I agree. TLJ may be very flawed and misguided in a lot of ways, but it’s not malicious or nihilistic or anti-Star Wars. At most, you could call it existentialist, since the movie has the heroes question the basic aspects of Star Wars, only to choose to embrace them in the end, anyway.

My problem is mainly that I think the sequel trilogy era is too shallow and flimsy to stand up to that level of scrutiny or questioning, so I ended up disengaging, and felt no investment in what was going on.

Anyway, we were talking about dialogue.

By the director’s own words, he wanted to create a movie where half of the people who watch it hate it, and he succeeded. There is a clear dislike of Luke Skywalker and the Jedi. There is no refutation of any of the nihilistic stuff he says throughout the movie at all. In fact, Yoda confirms that everything they did was a failure, their sacred traditions are boring, and commences book burning (he let Rey take the books so she could get the tips and tricks and do it herself because she’s better than Luke, but he was deceiving Luke and wanted him to think he was burning the books. The audience is also supposed to think this is a good idea because Yoda is doing it, before the fakeout.)

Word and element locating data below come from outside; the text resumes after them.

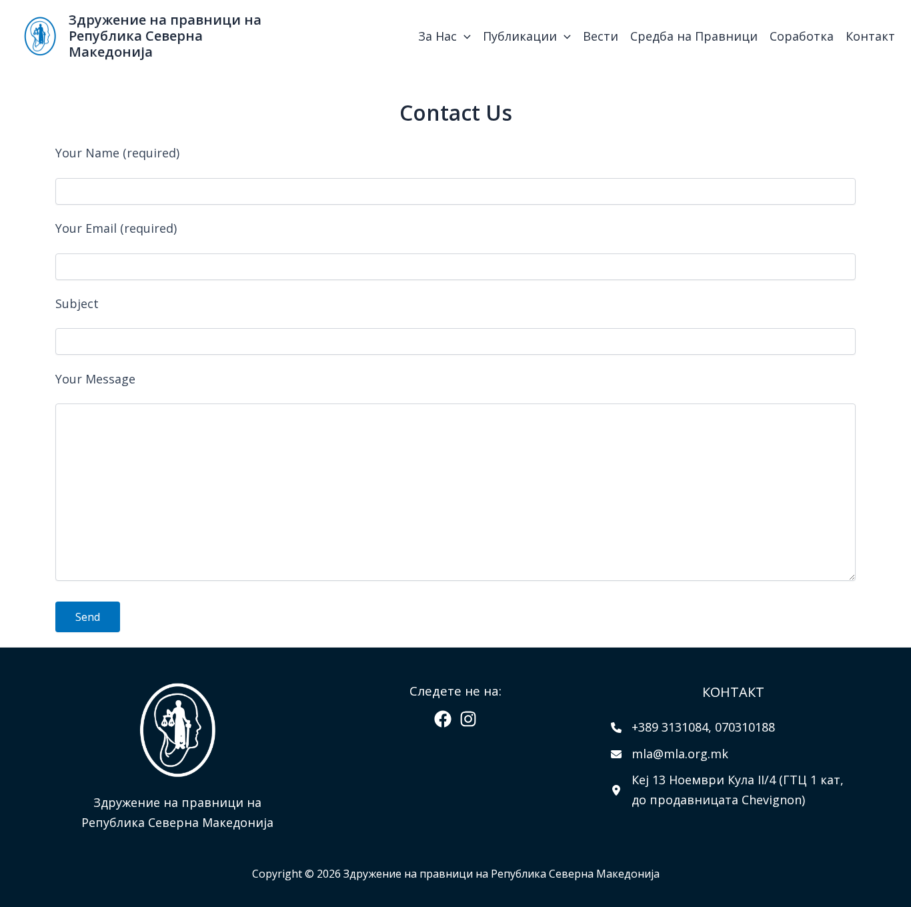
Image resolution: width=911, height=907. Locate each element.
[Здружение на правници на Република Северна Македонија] (40, 35)
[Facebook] (442, 719)
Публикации (520, 36)
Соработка (802, 36)
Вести (600, 36)
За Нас (437, 36)
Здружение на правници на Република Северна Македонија (165, 36)
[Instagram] (468, 719)
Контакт (870, 36)
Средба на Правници (694, 36)
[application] (464, 36)
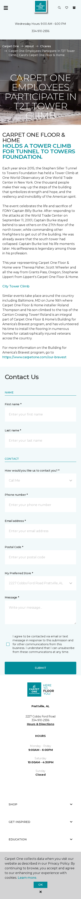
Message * (12, 597)
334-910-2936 (40, 31)
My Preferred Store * (19, 573)
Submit (40, 668)
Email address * (15, 521)
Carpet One (10, 46)
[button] (59, 8)
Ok (40, 884)
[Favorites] (66, 8)
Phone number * (16, 494)
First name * (13, 404)
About (29, 46)
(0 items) (74, 7)
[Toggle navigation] (5, 7)
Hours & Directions (40, 724)
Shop (13, 804)
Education (18, 839)
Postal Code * (14, 547)
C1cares (45, 46)
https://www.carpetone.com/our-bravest (34, 357)
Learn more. (27, 878)
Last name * (13, 430)
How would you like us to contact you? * (32, 470)
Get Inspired (19, 822)
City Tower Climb (15, 286)
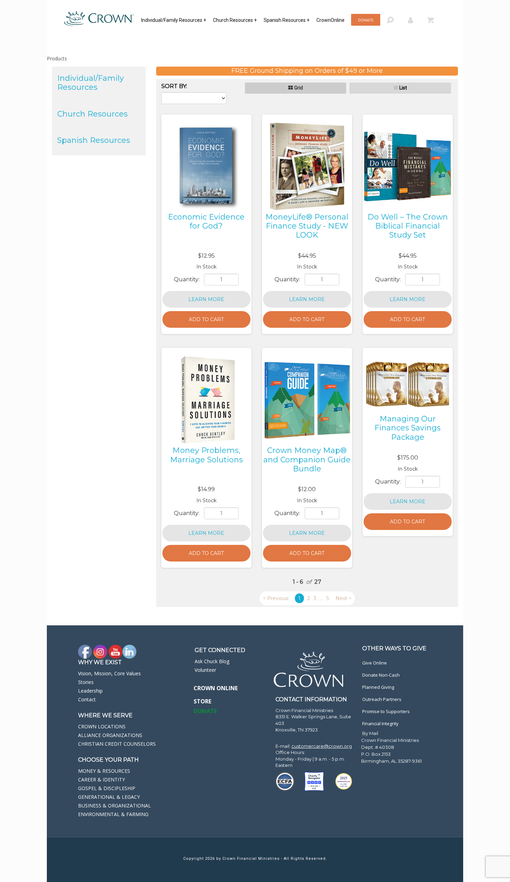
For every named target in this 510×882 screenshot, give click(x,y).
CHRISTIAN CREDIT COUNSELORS (117, 743)
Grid (298, 88)
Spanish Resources (93, 140)
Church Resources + (235, 20)
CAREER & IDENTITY (101, 779)
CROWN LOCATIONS (102, 726)
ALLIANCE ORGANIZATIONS (110, 735)
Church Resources (92, 114)
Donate (365, 20)
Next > (343, 598)
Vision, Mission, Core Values (109, 673)
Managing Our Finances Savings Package (407, 428)
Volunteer (205, 670)
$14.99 (206, 489)
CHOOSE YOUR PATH (108, 759)
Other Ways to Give (394, 648)
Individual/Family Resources (90, 83)
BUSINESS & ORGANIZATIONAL (114, 805)
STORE (202, 701)
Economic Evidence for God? (206, 221)
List (403, 88)
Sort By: (174, 86)
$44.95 (307, 255)
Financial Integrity (380, 723)
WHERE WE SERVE (105, 715)
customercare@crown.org (321, 746)
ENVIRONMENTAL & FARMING (113, 814)
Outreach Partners (381, 699)
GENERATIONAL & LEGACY (109, 797)
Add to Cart (206, 319)
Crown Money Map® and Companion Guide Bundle (307, 459)
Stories (86, 682)
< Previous (275, 598)
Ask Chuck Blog (212, 661)
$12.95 (206, 255)
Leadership (90, 690)
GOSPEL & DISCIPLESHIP (106, 788)
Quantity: (187, 279)
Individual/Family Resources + (173, 20)
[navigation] (244, 19)
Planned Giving (378, 687)
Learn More (206, 299)
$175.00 (407, 457)
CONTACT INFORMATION (311, 699)
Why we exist (100, 662)
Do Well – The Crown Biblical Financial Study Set (407, 226)
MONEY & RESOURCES (104, 771)
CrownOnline (330, 20)
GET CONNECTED (220, 650)
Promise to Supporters (386, 711)
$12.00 (307, 489)
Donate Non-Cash (381, 675)
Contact (87, 699)
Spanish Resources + (286, 20)
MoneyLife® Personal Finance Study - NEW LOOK (306, 226)
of (308, 582)
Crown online (216, 688)
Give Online (374, 663)
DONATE (205, 711)
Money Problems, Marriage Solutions (206, 455)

Saying that if the Jedi die the light dies is vanity, the Jedi at the height of their power got wiped out by Darth Sidious like they deserved it, etc. None of this stuff is questioned. It also canonizes the misguided fan concept that the light and dark sides are yin and yang and will always equalize (“powerful light, powerful darkness” “darkness rises and light to meet it”) which inherently makes the whole setting pointless and hollow.

The message of Luke appearing in projection form isn’t that “the Jedi are good, actually,” it’s that image is everything. The real Luke doesn’t matter, because the specter of younger, popular Luke is what people like. It’s all about deception and propaganda. The actual Jedi and the actual Luke sucked but they’re a noble lie.